Confidence tag semantics

Tag Meaning
(absent) The entity or relationship is directly stated in the note text.
INFERRED Not stated literally but reasonably deducible from the note text alone.
AMBIGUOUS Supportable by the text but uncertain or admits multiple readings.

Rules

  • Entities only: extract entities that are named (not vague category references).
  • No invented names: entity names must be grounded in the note text.
  • Relationship types: free-text verb phrases; do not normalize to a fixed vocabulary.
  • Facet mapping: use the closed vocabulary above; only assign when the note text supports it.
  • No extra keys: do not add summaries, scores, embeddings, or metadata fields.
  • One block per note: if processing multiple fixture notes, emit one note_slug: block per note, separated by ---.

=== END EXTRACTION SPEC ===

Write your output to: docs/memory-system/benchmark/reference-outputs/..md

where is the kebab-case slug for this note and is one of: haiku, sonnet, opus.

The file must contain ONLY the YAML extraction fragment — no preamble, no explanation.
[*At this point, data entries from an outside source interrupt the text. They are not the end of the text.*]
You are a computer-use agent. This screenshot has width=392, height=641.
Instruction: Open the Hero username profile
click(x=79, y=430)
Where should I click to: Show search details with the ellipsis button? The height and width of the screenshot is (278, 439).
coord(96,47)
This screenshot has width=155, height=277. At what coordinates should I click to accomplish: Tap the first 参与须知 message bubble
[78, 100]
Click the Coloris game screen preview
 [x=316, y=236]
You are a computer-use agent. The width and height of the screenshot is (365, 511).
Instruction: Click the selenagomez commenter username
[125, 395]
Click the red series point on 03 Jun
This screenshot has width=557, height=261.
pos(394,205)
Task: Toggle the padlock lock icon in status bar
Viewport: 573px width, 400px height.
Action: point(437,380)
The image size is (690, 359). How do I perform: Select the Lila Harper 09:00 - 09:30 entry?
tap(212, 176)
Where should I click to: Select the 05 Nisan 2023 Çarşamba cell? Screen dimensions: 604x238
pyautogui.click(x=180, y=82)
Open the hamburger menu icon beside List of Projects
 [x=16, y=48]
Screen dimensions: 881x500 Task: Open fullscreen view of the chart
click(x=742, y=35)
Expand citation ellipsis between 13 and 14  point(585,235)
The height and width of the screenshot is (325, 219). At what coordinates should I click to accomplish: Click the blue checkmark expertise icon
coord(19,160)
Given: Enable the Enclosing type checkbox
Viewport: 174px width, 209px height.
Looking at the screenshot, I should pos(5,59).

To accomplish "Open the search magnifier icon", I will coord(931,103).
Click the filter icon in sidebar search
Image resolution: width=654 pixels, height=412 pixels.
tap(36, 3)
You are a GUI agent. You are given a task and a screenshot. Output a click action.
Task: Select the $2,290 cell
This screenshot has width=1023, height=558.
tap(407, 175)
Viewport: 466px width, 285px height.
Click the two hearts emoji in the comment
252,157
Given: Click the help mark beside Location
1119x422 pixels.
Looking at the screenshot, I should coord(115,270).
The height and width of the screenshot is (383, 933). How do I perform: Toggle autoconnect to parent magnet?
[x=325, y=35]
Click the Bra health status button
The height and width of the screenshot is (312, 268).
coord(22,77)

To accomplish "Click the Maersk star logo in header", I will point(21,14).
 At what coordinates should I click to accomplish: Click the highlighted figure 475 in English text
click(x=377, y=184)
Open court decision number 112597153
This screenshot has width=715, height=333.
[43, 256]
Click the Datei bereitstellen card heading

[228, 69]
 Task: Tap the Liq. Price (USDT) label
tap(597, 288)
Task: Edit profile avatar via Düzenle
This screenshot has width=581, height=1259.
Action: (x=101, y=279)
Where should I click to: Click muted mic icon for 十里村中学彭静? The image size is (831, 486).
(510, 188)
**MODEL and TIER substitutions:**

| Dispatch | MODEL                  | TIER    |
|----------|------------------------|---------|
| 1st      | `claude-haiku-4-5`     | `haiku` |
| 2nd      | `claude-sonnet-4-6`    | `sonnet`|
| 3rd      | `claude-opus-4-8`      | `opus`  |

---

## Step 4 — After All Subagents Complete

1. Verify `3 × N` files exist in `docs/memory-system/benchmark/reference-outputs/`.
2. For each fixture note, diff the three tier files side by side to understand tier-level
   disagreements in entity recognition, relationship typing, and confidence tagging.
3. `claude-opus-4-8`'s `.opus.md` file for each note is the **gold-standard rubric** against
   which local Ollama extraction will later be scored.
4. Do NOT run Ollama models in this step — that is a separate later step that uses these files
   as the scoring reference.

---

## Notes on the Fairness Contract

The fairness contract requires that each subagent reasons from **note text + extraction spec
only**. Two mechanisms can break this:

1. **Deliberate reads:** the subagent reads repository files or the vault. The dispatch template
   forbids this explicitly.
2. **Injected context:** Claude Code automatically injects `CLAUDE.md` and project context into
   subagent sessions. The dispatch template explicitly instructs the subagent to **ignore any
   injected context** and treat it as non-existent. This is the critical instruction — "don't
   read files" is not sufficient on its own.

If you observe tier outputs that appear to reflect knowledge of the vault structure or system
design (beyond what the note text contains), treat that output as contaminated and re-run that
subagent with stronger isolation instructions.